What you will do ::
Write out the items from the line containing "You are a computer-use" through the line containing "will (1019, 40).", with both of those lines included, keeping every character as it is.
╭──
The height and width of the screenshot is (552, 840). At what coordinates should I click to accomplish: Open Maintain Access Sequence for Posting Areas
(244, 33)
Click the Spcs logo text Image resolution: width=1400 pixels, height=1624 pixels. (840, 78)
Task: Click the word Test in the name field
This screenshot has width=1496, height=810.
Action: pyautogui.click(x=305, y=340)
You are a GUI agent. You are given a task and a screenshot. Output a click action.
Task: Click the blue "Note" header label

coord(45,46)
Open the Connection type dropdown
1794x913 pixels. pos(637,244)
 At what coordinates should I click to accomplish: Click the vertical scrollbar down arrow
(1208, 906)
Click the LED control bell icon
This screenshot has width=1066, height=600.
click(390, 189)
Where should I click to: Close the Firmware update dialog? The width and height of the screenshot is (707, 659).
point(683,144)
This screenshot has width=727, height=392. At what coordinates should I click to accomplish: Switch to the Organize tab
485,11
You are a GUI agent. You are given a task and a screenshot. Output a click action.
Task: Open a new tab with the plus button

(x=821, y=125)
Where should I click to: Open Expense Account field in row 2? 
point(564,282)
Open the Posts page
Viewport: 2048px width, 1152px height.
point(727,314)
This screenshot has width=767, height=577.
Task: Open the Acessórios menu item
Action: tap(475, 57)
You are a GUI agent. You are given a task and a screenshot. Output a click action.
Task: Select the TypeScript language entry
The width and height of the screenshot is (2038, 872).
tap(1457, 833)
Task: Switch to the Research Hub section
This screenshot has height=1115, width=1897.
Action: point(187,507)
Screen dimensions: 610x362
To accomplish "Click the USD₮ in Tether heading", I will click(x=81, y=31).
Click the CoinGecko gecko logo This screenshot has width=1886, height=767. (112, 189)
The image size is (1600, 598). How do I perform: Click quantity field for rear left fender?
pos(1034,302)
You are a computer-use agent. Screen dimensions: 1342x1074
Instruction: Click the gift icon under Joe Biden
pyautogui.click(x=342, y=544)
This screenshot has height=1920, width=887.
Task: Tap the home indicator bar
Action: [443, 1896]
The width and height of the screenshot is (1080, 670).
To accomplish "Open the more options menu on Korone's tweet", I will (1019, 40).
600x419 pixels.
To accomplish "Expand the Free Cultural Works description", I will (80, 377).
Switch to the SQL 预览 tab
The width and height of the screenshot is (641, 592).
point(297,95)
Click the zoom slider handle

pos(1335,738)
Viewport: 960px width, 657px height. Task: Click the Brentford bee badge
╰──
Finished task ::
You are a computer-use agent. Screen dimensions: 1342x1074
Instruction: Click the gift icon under Joe Biden
pyautogui.click(x=342, y=544)
This screenshot has height=1920, width=887.
Task: Tap the home indicator bar
Action: [443, 1896]
The width and height of the screenshot is (1080, 670).
To accomplish "Open the more options menu on Korone's tweet", I will (1019, 40).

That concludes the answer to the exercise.